I am doing a project related to predicting the next glucose value based on his/her past records. But in some patients, some of the recordings are missing. There are 2 scenarios of how the blood glucose values are missing in my dataset. So I'll label them as Scenario 1 and Scenario 2 in my examples.
Scenario - 1
- A patient has recorded the glucose values thrice a day basically before breakfast, lunch and dinner on day 30. But on day 31 he has only recorded only the breakfast and dinner. Lunch is not recorded on day 31. So how can we replace the 0 value in lunch with another value?
Scenario - 2
- Another patient has recorded the blood glucose values continuously from day 1 to day 40, and then he hasn't recorded the blood glucose values for another 2 days (day 41 and day 42 recordings are not there for before breakfast, before lunch and before dinner). Again he started recording the values in the day 43. So what is the best approach to tackle this kind of scenario?
I went through many articles and majority explained on replacing the mode, median or mean values for empty records. But I think mode, median is not suitable for this kind of dataset.

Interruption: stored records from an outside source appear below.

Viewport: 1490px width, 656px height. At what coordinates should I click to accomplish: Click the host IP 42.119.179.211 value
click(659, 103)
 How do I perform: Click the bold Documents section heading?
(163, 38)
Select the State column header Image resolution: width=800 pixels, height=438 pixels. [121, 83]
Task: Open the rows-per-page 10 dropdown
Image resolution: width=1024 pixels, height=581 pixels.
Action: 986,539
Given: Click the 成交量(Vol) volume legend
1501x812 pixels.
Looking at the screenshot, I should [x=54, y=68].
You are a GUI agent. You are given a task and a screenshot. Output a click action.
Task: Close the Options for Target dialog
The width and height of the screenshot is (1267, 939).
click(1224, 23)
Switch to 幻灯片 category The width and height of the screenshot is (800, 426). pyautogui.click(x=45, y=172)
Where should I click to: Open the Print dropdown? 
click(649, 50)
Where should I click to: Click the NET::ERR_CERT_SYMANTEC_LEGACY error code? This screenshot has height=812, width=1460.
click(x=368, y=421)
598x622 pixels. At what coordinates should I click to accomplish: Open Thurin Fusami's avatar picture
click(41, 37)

I highly doubt whether I can use the mean also to replace values with empty records in the Scenario - 1. Can we actually use mean for replacing the empty records in Scenario - 1 or is there any other good approach?
From my knowledge I think I can't use the above three methods in replacing the values in Scenario - 2 since about 6 records are missing. If I am correct what is the best approach for the Scenario - 2.